Return every line below in which "accomplish" appears.

○ ○ ○ ○ ○

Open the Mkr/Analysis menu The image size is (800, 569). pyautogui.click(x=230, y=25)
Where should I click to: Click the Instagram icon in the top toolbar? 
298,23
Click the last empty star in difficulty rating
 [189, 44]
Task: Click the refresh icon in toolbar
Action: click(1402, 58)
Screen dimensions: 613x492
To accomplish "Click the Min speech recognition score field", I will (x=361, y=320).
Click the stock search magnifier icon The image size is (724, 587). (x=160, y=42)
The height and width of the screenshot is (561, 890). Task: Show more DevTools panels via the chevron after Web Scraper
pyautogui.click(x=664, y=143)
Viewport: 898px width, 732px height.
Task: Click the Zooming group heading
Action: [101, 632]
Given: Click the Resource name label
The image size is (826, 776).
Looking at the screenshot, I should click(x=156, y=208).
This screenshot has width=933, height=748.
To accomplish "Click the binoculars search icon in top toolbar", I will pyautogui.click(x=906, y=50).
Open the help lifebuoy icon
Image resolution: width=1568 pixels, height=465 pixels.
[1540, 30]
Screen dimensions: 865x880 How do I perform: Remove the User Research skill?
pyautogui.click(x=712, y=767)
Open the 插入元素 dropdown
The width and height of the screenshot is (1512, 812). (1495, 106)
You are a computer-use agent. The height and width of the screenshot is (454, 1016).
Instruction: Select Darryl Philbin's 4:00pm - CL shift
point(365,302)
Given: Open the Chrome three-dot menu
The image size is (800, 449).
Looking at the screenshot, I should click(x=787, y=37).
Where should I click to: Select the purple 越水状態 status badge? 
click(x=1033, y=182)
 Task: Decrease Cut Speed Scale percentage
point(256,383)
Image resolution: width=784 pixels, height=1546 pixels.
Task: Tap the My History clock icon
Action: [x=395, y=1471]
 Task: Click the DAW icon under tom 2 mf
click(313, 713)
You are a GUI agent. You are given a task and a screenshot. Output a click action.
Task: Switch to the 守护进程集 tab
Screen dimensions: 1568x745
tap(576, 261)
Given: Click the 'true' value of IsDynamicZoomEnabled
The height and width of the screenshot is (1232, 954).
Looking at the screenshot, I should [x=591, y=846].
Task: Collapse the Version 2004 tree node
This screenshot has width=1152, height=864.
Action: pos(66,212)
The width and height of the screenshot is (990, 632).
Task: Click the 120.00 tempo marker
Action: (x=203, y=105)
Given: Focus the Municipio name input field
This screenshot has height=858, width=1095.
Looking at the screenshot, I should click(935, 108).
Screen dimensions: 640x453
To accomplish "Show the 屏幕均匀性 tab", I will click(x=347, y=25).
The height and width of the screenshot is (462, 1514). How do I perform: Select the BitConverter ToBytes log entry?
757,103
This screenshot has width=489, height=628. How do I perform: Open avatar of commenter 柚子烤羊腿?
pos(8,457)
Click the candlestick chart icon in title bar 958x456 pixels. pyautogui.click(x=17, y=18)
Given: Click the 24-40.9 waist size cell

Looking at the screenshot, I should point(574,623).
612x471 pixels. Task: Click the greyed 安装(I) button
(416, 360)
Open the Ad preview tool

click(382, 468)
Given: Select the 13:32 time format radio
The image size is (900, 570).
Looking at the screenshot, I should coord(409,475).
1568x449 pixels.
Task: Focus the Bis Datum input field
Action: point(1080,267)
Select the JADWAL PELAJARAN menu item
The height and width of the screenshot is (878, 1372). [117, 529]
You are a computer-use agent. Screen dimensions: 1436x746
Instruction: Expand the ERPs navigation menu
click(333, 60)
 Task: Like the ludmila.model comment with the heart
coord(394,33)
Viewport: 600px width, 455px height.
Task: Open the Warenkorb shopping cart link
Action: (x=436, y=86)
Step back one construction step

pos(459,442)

○ ○ ○ ○ ○

→ **Task output**
To accomplish "Click the Min speech recognition score field", I will (x=361, y=320).
To accomplish "Click the binoculars search icon in top toolbar", I will pyautogui.click(x=906, y=50).
To accomplish "Show the 屏幕均匀性 tab", I will click(x=347, y=25).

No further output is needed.